We work to build the capacity of these leaders to identify, design, fund and manage initiatives that positively impact their neighborhoods.
For Mika, a developed leader:
Pursues a life of obedience to God
Maintains healthy relationships with God, with self, with others, and with the rest of creation
Engages in learning opportunities to increase his or her leadership capacity
Leads positive change in his or her community
Organizations exist in our community to provide services that address economic needs and basic relief to the poor; Mika’s unique work is to build whole relationships through leadership development and community building. Mika engages neighbors in an empowering process in order to address the broken relationships that prevent the poor from making decisions necessary to overcome poverty.

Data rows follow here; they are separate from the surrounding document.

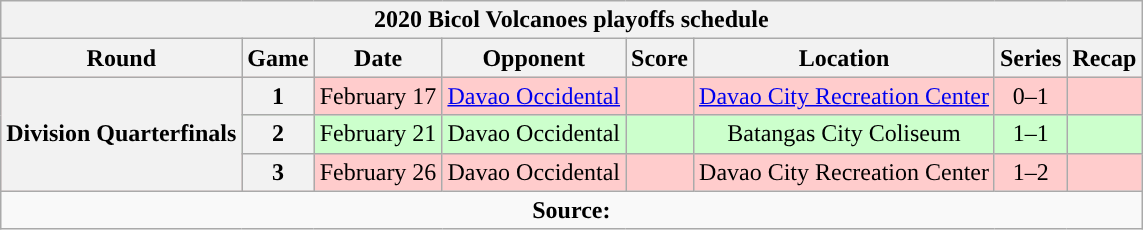
Opponent (534, 58)
Date (378, 58)
Series (1030, 58)
1 (278, 96)
0–1 (1030, 96)
Batangas City Coliseum (844, 134)
3 (278, 172)
Recap (1104, 58)
Game (278, 58)
1–2 (1030, 172)
Score (660, 58)
Location (844, 58)
1–1 (1030, 134)
2020 Bicol Volcanoes playoffs schedule (572, 20)
February 26 (378, 172)
February 17 (378, 96)
February 21 (378, 134)
Round (122, 58)
Source: (572, 210)
2 (278, 134)
Division Quarterfinals (122, 134)
For the text-containing cell, return its midpoint in [X, Y] coordinate format. 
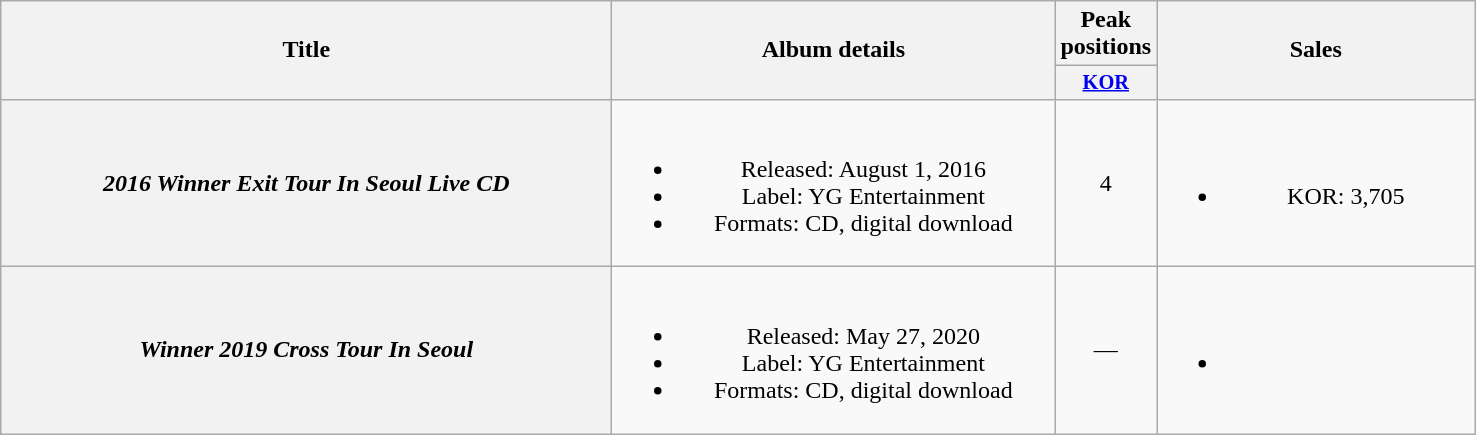
Sales [1316, 50]
Winner 2019 Cross Tour In Seoul [306, 350]
KOR [1106, 83]
KOR: 3,705 [1316, 182]
2016 Winner Exit Tour In Seoul Live CD [306, 182]
Peak positions [1106, 34]
Title [306, 50]
Released: May 27, 2020Label: YG EntertainmentFormats: CD, digital download [834, 350]
Album details [834, 50]
4 [1106, 182]
— [1106, 350]
Released: August 1, 2016Label: YG EntertainmentFormats: CD, digital download [834, 182]
Identify which cell holds the provided text, then report its (X, Y) central coordinate. 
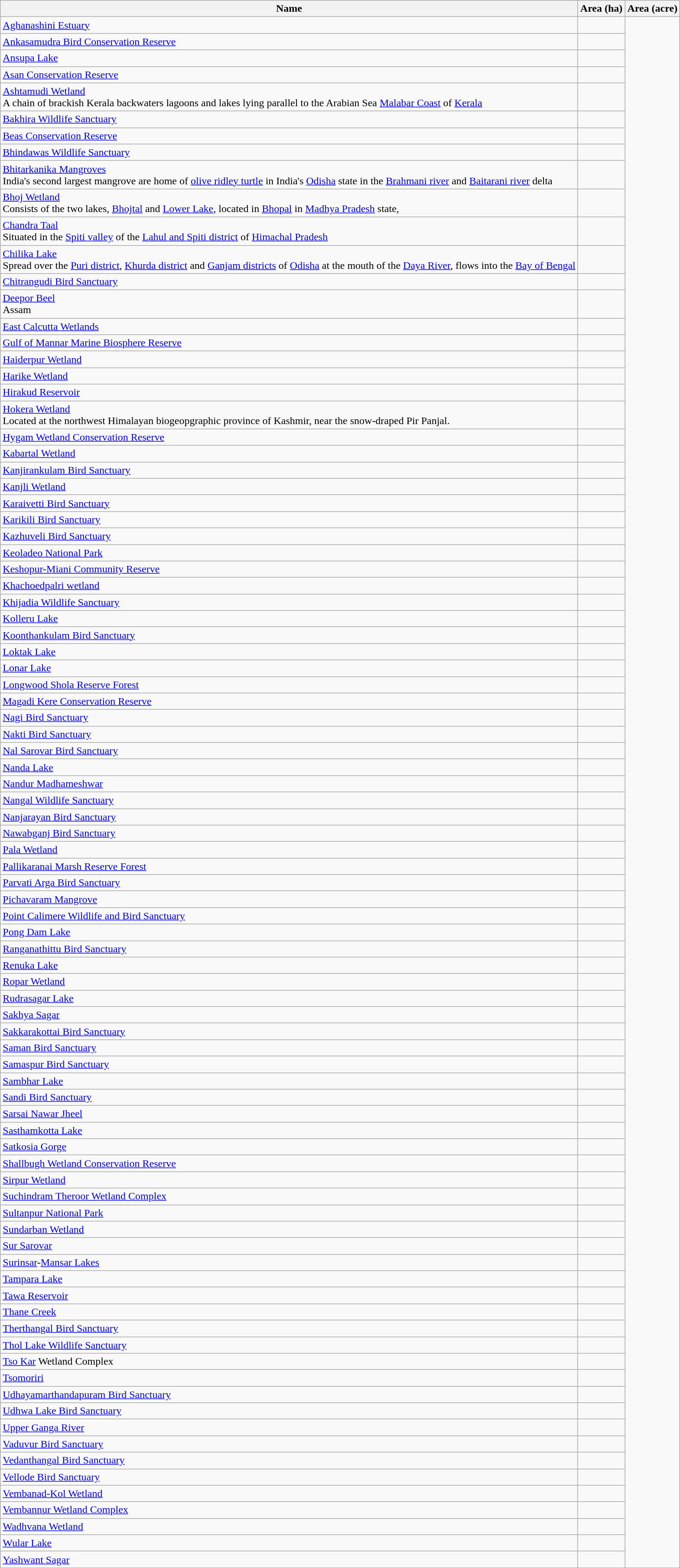
Kabartal Wetland (290, 453)
Keshopur-Miani Community Reserve (290, 569)
Nakti Bird Sanctuary (290, 734)
Satkosia Gorge (290, 1146)
Pichavaram Mangrove (290, 899)
East Calcutta Wetlands (290, 326)
Tso Kar Wetland Complex (290, 1361)
Bakhira Wildlife Sanctuary (290, 119)
Koonthankulam Bird Sanctuary (290, 635)
Ranganathittu Bird Sanctuary (290, 948)
Sirpur Wetland (290, 1179)
Tawa Reservoir (290, 1295)
Keoladeo National Park (290, 553)
Sambhar Lake (290, 1080)
Vellode Bird Sanctuary (290, 1476)
Parvati Arga Bird Sanctuary (290, 882)
Nal Sarovar Bird Sanctuary (290, 750)
Hygam Wetland Conservation Reserve (290, 437)
Pong Dam Lake (290, 932)
Pala Wetland (290, 849)
Renuka Lake (290, 965)
Sasthamkotta Lake (290, 1130)
Nawabganj Bird Sanctuary (290, 833)
Kanjli Wetland (290, 486)
Chitrangudi Bird Sanctuary (290, 282)
Vembanad-Kol Wetland (290, 1493)
Sakkarakottai Bird Sanctuary (290, 1031)
Nandur Madhameshwar (290, 783)
Ankasamudra Bird Conservation Reserve (290, 42)
Nanda Lake (290, 767)
Sakhya Sagar (290, 1014)
Kolleru Lake (290, 618)
Vedanthangal Bird Sanctuary (290, 1460)
Kazhuveli Bird Sanctuary (290, 536)
Khachoedpalri wetland (290, 586)
Sultanpur National Park (290, 1212)
Rudrasagar Lake (290, 998)
Beas Conservation Reserve (290, 136)
Karaivetti Bird Sanctuary (290, 503)
Samaspur Bird Sanctuary (290, 1064)
Shallbugh Wetland Conservation Reserve (290, 1163)
Magadi Kere Conservation Reserve (290, 701)
Harike Wetland (290, 376)
Kanjirankulam Bird Sanctuary (290, 470)
Lonar Lake (290, 668)
Ashtamudi Wetland A chain of brackish Kerala backwaters lagoons and lakes lying parallel to the Arabian Sea Malabar Coast of Kerala (290, 97)
Khijadia Wildlife Sanctuary (290, 602)
Wadhvana Wetland (290, 1526)
Tampara Lake (290, 1278)
Ropar Wetland (290, 981)
Deepor Beel Assam (290, 304)
Longwood Shola Reserve Forest (290, 684)
Chandra Taal Situated in the Spiti valley of the Lahul and Spiti district of Himachal Pradesh (290, 231)
Therthangal Bird Sanctuary (290, 1327)
Sur Sarovar (290, 1245)
Gulf of Mannar Marine Biosphere Reserve (290, 343)
Thane Creek (290, 1311)
Hokera Wetland Located at the northwest Himalayan biogeopgraphic province of Kashmir, near the snow-draped Pir Panjal. (290, 414)
Vembannur Wetland Complex (290, 1509)
Karikili Bird Sanctuary (290, 519)
Udhayamarthandapuram Bird Sanctuary (290, 1394)
Hirakud Reservoir (290, 392)
Haiderpur Wetland (290, 359)
Loktak Lake (290, 651)
Aghanashini Estuary (290, 25)
Upper Ganga River (290, 1427)
Suchindram Theroor Wetland Complex (290, 1196)
Nagi Bird Sanctuary (290, 717)
Vaduvur Bird Sanctuary (290, 1443)
Asan Conservation Reserve (290, 75)
Wular Lake (290, 1542)
Bhoj Wetland Consists of the two lakes, Bhojtal and Lower Lake, located in Bhopal in Madhya Pradesh state, (290, 203)
Area (acre) (653, 9)
Pallikaranai Marsh Reserve Forest (290, 866)
Sundarban Wetland (290, 1229)
Name (290, 9)
Thol Lake Wildlife Sanctuary (290, 1344)
Udhwa Lake Bird Sanctuary (290, 1410)
Sandi Bird Sanctuary (290, 1097)
Nangal Wildlife Sanctuary (290, 800)
Surinsar-Mansar Lakes (290, 1262)
Ansupa Lake (290, 58)
Saman Bird Sanctuary (290, 1047)
Area (ha) (602, 9)
Tsomoriri (290, 1377)
Yashwant Sagar (290, 1558)
Point Calimere Wildlife and Bird Sanctuary (290, 915)
Bhindawas Wildlife Sanctuary (290, 152)
Nanjarayan Bird Sanctuary (290, 816)
Sarsai Nawar Jheel (290, 1113)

This relational understanding of poverty has shaped the way we choose to respond to the needs in our community. When poverty is defined solely in economic terms, solutions tend to be short term fixes to a larger problem and may lead to dependency on social services. According to Myers, the “unspoken assumption is that when the missing things are provided, the poor will no longer be poor” (Myers 65). Relief-based approaches, which provide temporary aid to reduce immediate suffering, can perpetuate the cycle of poverty that is found in cities across the country. This may lead to charity fatigue between the giver and receiver and it tends to overlook the transformative potential already existing within a community. We approach the issues of poverty in Costa Mesa with the recognition that neighbors who struggle economically are also experiencing relational poverty. We seek to address these issues with solutions that not only acknowledge the economic needs of our neighbors but also seek to reconcile relationships with one another, the community and God.
Easy as ABCD
Mika uses an Asset Based Community Development (ABCD) approach to accomplish our mission. This method of community development seeks to maximize a neighborhood’s existing resources. It is based on the belief that neighborhoods have a diverse mix of talented, passionate, and driven residents, capable of creating vibrant communities. These skilled residents, however, often lack the resources and connections to realize their potential. ABCD is an alternative to a more traditional needs-based approach, and rather than focusing on their deficiencies, this approach brings to light the many opportunities present in these low-income communities.